FRBが住宅ローン担保証券の買い取りを3月末に終了すること、オバマ政権が住宅購入減税策を4月末に終了することによって、スケジュール的に「株高は4月中まで、5月は軟調になる」と数か月前から繰り返し述べてきましたが、いよいよその兆候が徐々に現れてきました。

(転載終わり)

実際に、以上の文章を買いて間もない10日に、ファニーメイが米財務省に84億ドルの追加支援を求めると発表しました。

フレディマックとファニーメイの新聞記事は、欧州の財政危機ばかりが大きく騒がれていて、非常に小さい扱いでした。しかし、これらの記事が今後のアメリカ経済にとってどういう結果をもたらすかは、容易に想像できると思います。

私が不思議でならないのは、ECBの金融政策の失敗をわかっていたにもかかわらず、FRBは何故ECBと同じ誤りを繰り返してしまったのかということです。ECBは間接的にギリシャ国債を、FRBは直接的に住宅ローン担保証券を買っていたという違いはあるものの、まったく同じ構図の上に成り立っていたのです。

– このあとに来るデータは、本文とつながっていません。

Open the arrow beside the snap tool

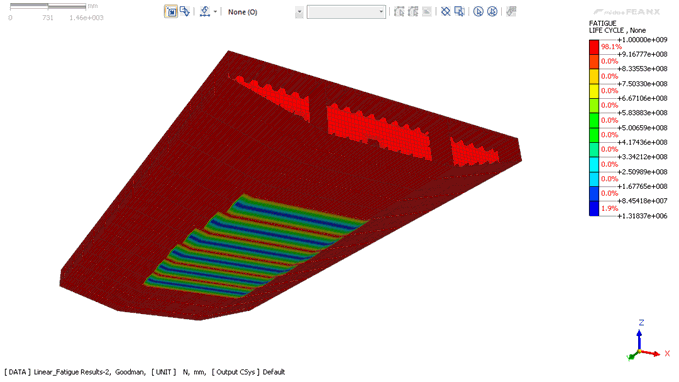[215, 12]
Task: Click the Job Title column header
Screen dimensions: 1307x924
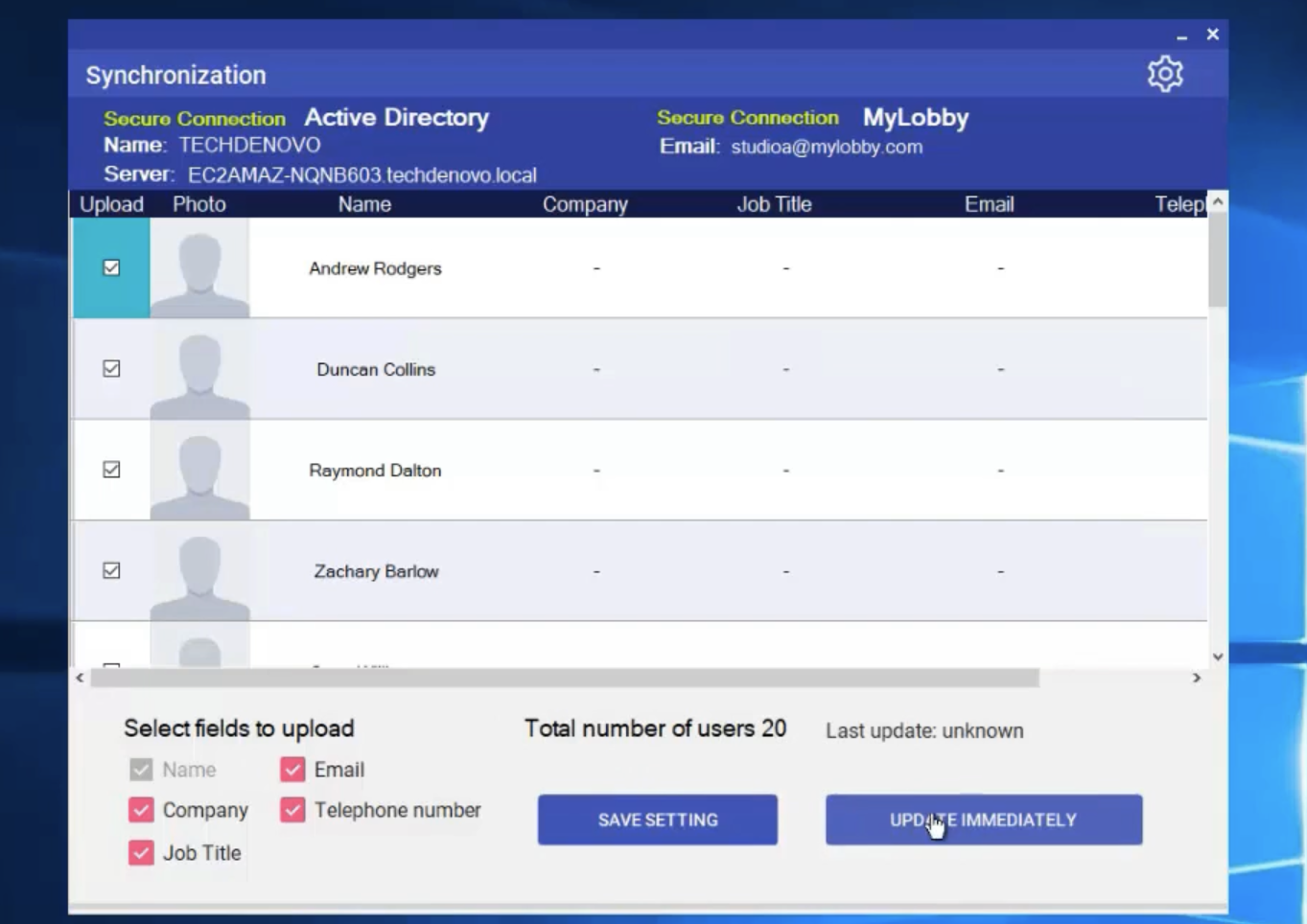Action: click(x=774, y=203)
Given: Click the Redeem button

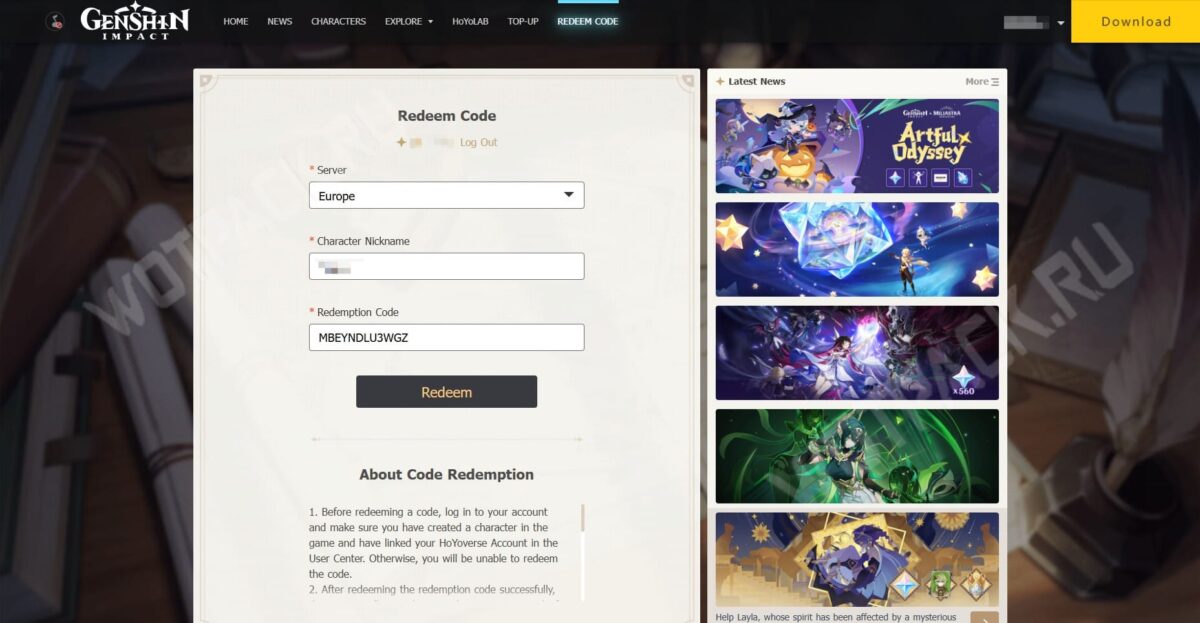Looking at the screenshot, I should pos(446,392).
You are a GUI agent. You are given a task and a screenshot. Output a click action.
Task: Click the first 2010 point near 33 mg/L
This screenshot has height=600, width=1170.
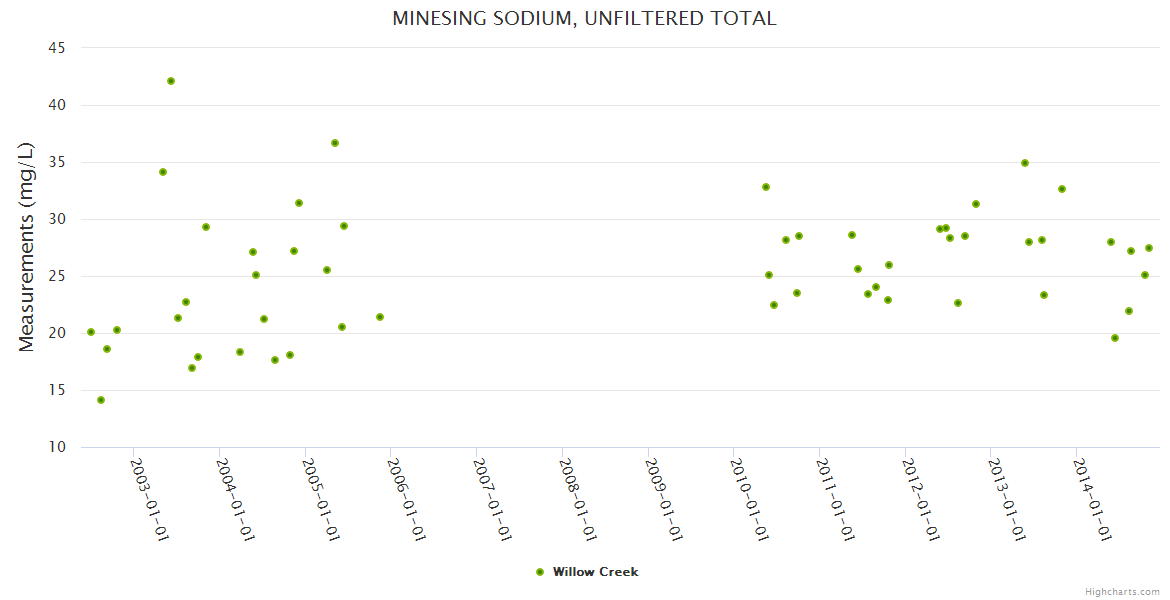766,187
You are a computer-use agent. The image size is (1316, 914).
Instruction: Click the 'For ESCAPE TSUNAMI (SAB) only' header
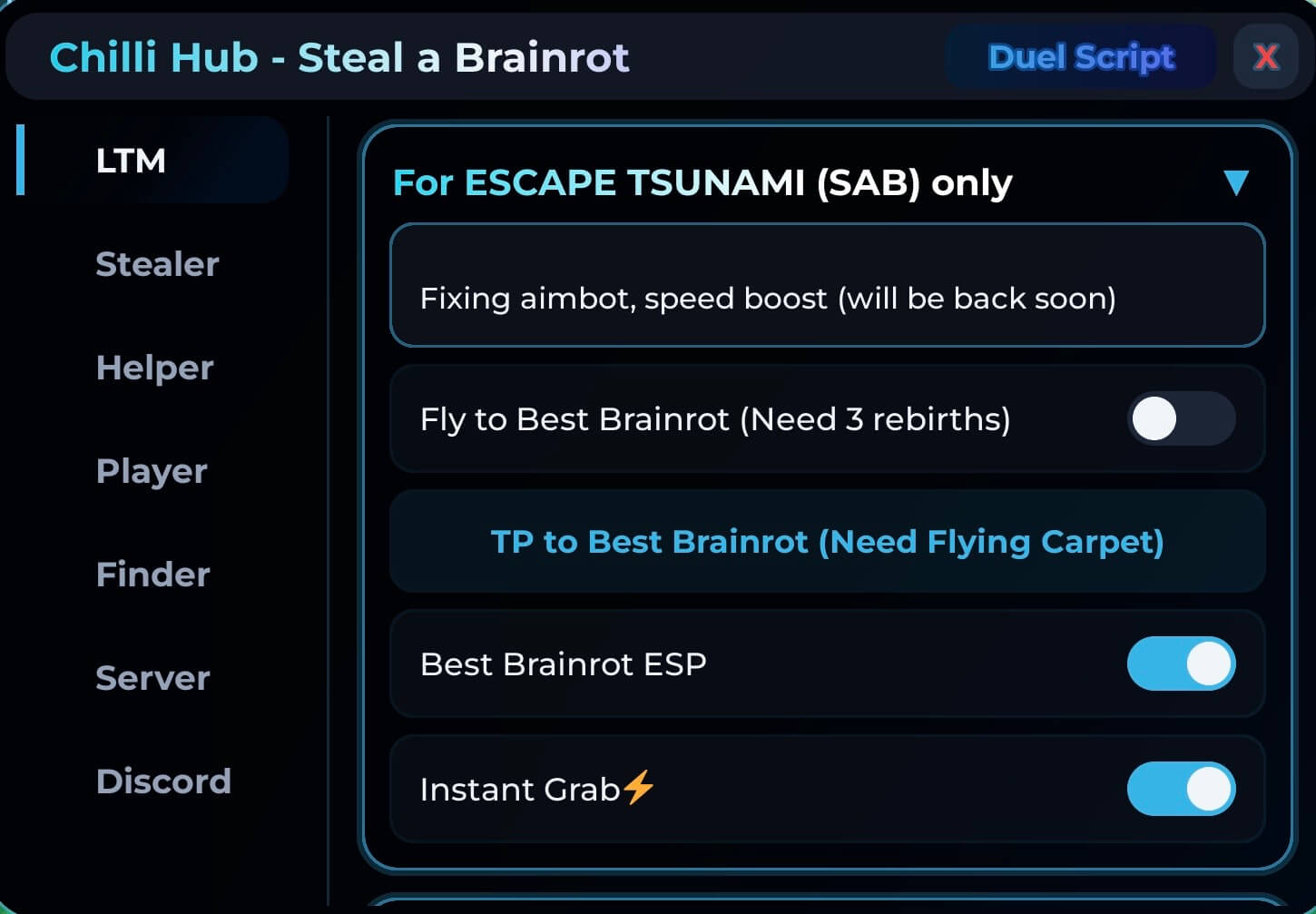click(x=702, y=182)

普通に考えれば、ECBの失敗を見るまでもなく、FRBが住宅ローン担保証券の買取りを3月末に終了した時点で、同証券の唯一の買い主体がいなくなるわけですから、遅かれ早かれ住宅公社が行き詰まることはわかっていたはずです。

同じ金融政策を実行するにしても、FRBは住宅ローン担保証券の買取り額を段階的に縮小し、市場の推移を検証しながら、金融政策に修正を加えていくべきだったのではないでしょうか。

この問題は、
(1)住宅ローン担保証券の下落→金融機関の含み損拡大
(2)住宅販売数の減少→住宅価格の下落→金融機関の不良債権増加
という二つの大きな流れを形成するでしょう。

中古住宅や新築住宅の販売件数も5月分(6月下旬発表)からは著しく落ちる可能性が高く、金融市場では今後の住宅価格の下落が強く意識される展開が予想されます。

5月の連休明けからアメリカの株価が大きく下落し始めたのは、欧州の財政危機だけでなく、深層ではそういった読みから売りが止まらないからだと分析しています。